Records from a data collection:
________________________

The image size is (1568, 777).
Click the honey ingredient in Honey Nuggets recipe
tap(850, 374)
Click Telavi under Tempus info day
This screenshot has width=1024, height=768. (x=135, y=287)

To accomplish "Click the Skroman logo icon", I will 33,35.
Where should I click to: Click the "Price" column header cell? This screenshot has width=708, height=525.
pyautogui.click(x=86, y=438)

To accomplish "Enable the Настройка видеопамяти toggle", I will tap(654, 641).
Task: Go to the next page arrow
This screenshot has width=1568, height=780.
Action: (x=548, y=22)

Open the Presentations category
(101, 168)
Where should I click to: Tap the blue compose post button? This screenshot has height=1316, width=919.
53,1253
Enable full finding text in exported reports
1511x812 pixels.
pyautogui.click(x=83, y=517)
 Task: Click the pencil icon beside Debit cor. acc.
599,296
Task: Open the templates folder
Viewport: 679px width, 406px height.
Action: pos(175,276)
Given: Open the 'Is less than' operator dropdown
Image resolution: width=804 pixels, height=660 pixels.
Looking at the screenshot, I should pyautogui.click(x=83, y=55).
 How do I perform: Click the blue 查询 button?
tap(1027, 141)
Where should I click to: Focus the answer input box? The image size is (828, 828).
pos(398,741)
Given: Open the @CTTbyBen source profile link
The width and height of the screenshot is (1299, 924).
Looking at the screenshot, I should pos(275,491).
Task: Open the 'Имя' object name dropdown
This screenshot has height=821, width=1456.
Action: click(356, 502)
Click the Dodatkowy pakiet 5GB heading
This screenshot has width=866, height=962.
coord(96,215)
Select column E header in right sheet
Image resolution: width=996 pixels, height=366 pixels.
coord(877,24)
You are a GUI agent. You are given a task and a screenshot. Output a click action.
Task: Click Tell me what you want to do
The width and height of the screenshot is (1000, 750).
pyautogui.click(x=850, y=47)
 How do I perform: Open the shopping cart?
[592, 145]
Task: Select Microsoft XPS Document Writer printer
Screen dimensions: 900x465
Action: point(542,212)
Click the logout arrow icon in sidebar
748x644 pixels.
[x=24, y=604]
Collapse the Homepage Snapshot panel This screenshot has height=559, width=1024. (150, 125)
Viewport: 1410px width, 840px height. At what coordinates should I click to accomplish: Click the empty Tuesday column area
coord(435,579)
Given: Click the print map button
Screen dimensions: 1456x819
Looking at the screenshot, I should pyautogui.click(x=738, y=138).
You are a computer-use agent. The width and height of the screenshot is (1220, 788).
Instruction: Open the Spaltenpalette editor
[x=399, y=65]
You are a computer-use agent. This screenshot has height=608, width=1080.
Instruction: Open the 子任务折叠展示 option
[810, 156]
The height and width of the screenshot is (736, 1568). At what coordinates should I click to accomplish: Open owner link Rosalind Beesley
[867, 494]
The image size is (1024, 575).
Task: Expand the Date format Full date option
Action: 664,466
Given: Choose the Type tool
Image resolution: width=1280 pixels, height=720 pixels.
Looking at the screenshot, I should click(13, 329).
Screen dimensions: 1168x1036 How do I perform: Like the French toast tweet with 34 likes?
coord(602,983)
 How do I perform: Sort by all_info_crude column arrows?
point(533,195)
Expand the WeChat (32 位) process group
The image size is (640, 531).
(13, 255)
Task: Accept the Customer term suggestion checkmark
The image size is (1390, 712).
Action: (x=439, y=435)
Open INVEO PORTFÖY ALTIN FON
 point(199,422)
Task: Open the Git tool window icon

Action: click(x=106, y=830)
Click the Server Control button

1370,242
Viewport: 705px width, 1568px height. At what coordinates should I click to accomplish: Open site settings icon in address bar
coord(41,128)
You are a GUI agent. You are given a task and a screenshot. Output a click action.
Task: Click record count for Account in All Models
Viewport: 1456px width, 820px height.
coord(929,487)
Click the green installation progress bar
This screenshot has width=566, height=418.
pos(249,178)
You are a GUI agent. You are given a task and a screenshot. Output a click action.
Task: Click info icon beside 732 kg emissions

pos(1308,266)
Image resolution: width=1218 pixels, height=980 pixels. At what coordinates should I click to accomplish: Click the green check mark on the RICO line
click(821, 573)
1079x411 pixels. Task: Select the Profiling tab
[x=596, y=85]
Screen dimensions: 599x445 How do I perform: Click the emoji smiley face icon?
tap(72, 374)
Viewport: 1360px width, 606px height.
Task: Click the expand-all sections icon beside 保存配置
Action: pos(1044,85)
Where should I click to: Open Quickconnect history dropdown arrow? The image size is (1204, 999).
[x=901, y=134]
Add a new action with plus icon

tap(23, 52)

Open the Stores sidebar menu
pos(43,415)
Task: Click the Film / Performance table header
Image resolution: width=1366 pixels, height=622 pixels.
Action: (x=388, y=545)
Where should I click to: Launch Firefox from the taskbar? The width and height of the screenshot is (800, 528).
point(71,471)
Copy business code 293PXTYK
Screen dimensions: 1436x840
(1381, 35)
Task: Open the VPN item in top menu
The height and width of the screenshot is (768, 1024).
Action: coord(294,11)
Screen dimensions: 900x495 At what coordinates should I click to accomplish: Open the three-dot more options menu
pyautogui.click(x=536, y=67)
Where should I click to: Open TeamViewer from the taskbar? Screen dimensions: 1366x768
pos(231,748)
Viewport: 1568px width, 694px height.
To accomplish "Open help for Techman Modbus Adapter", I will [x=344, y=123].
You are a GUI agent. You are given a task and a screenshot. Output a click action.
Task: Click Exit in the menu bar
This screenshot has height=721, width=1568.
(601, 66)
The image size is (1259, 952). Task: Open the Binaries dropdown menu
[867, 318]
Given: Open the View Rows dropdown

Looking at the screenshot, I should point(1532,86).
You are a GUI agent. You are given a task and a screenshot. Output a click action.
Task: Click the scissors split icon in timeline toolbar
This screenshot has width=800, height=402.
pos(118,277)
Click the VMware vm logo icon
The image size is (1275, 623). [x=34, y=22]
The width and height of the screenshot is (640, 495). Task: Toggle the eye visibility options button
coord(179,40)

________________________

State how many lines of the data include the word "will", with nothing else.

3